Welcome to this, the second in my series of Apennine ‘up the backside’ posts, so called because I tackle the mountain from the opposite of its usual side. I have previously talked about an ascent of Monte Marsicano via its rear passage. In this week’s post I tackle Monte Amaro (2,793m), the second highest peak in the Apennines.
In Italian, Monte is not a gentleman’s name but the short form of the word ‘mountain’, used in much the same way as we use ‘Mount’ in English, by appending it to the front of the name to indicate that it’s a mountain rather than (say) a city, monument or other tourist attraction. For example, some people like to say Mount Everest, Mount Kilimanjaro, Mount Snowdon, Mount Arthur’s Seat, etc. (though the last one sounds more like an action that should be practised in private). Amaro, on the other hand, means ‘bitter’.
But I’m digressing. Monte Amaro is the highest point of the giant Maiella plateau, a moon-like tableland in the western side of Italy’s Abruzzo region. It’s a mountain we had already climbed from the north and west sides and we had explored the northern plateau at great length. But the southern side of the Maiella plateau was unknown to us, and I knew that a route from the south would take us over several more Apennine 2,000ers.
We took the road south of Sulmona, through the village of Pacentro. This road has seen several landslides over the years. Edita was driving, and we passed a couple of signs that claimed the road was impassable, but although she had to weave around the odd boulder, the road was still intact.

Set problem A: Summarize the Monte Amaro post in two sentences.
Set problem B: List every mountain the Monte Amaro post offers as an example of a name that some people prefix with "Mount".
Set problem C: Carry on the Monte Amaro post, starting after its final sentence about the road still being intact.
The lines that come after this point are separate material and are not part of the Monte Amaro post.

Dataset excerpt:
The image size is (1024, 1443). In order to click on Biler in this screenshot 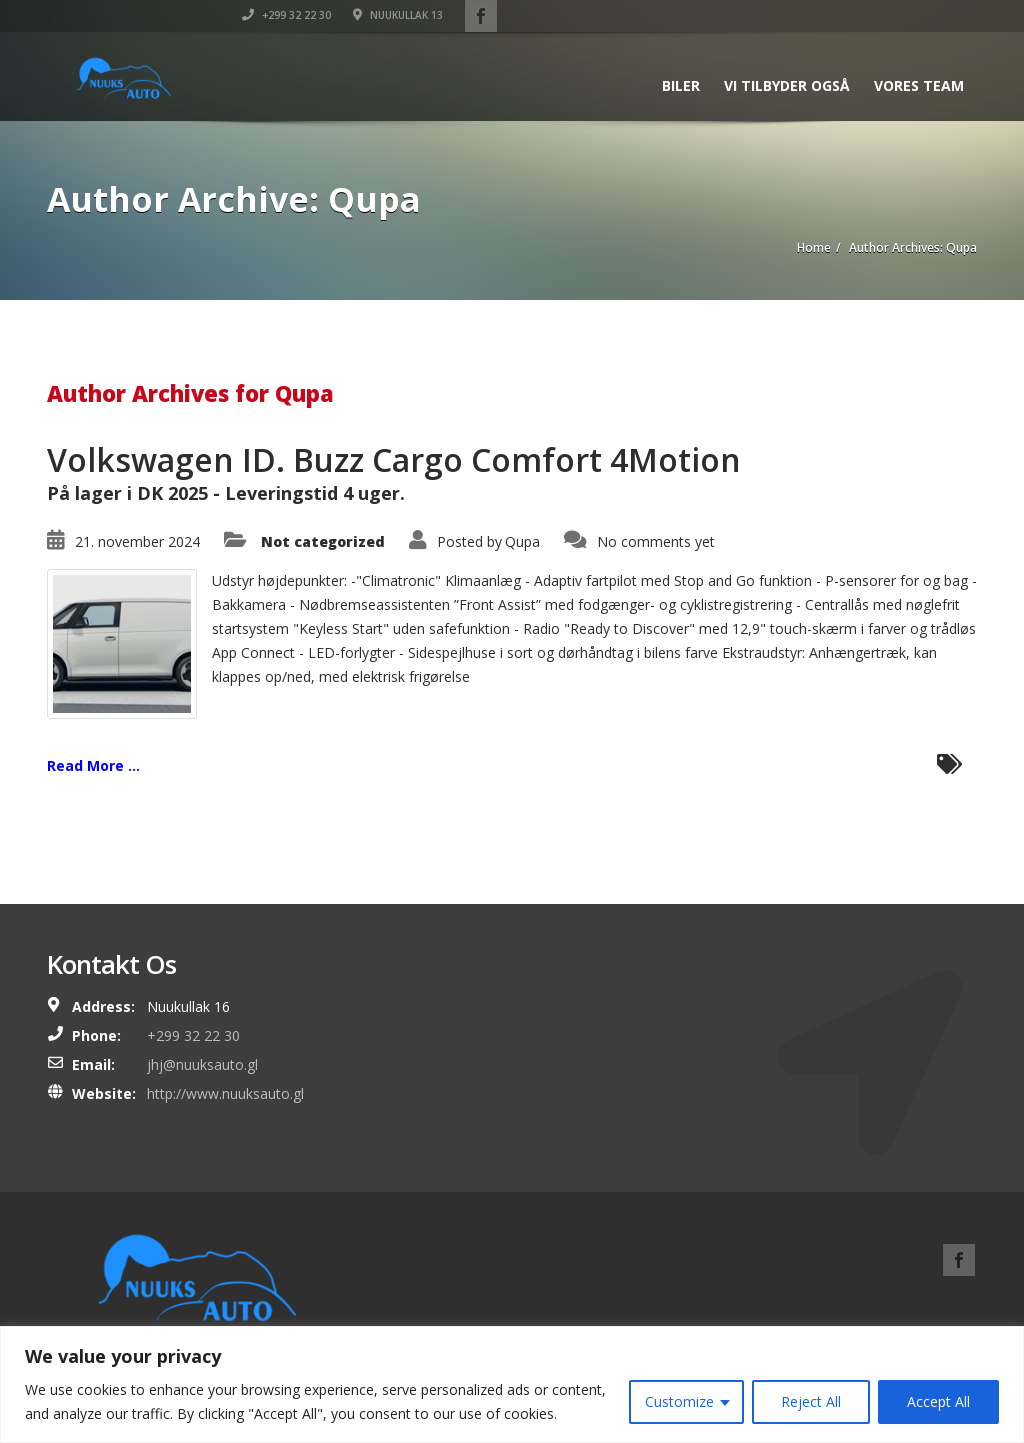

Task output A: This post is the second in a series on climbing Apennine mountains from the side opposite the usual approach, this time Monte Amaro (2,793m), the second-highest peak in the Apennines and the highest point of the Maiella plateau in Abruzzo. Having already climbed it from the north and west, the author wanted a southern route that would cross several more Apennine 2,000ers, and set off on the landslide-prone road south of Sulmona through Pacentro, which turned out to be still intact.

Task output B:
- Everest
- Kilimanjaro
- Snowdon
- Arthur's Seat

Task output C:
We parked up in a green valley beneath the 2,061m Morrone massif, with the massive wall of the Maiella plateau rising even higher on the other side of the valley. The parking spot was marked as 1,249m on our Edizione Lupo map, which meant we’d be climbing over 1,500m to the top of Monte Amaro and then some more over multiple summits. It was going to be a big day.
We took the P5 walking trail that aimed for a side valley up the plateau, above an apron of beech forest. It was late July and very hot when we set off just before 10am. The path led straight into the forest, gently at first, then becoming steeper as the green leaves on the lower slopes changed into brown higher up, leaving a shallow carpet on the ground as we climbed in zigzags.
After a little under an hour we emerged from the forest at Fonte dell’Orso, where a water spout emerged from the rocks and a natural spring splashed the ground. The water was cool and refreshing. We knew we were going to need a lot of it today, so we gulped at our bottles and refilled them.
We could see the path above us traversing up the side valley. Behind us Morrone rose up like an island, a patchwork of dark forest green and lighter grassland standing sentinel over the urban lowlands of Sulmona beyond.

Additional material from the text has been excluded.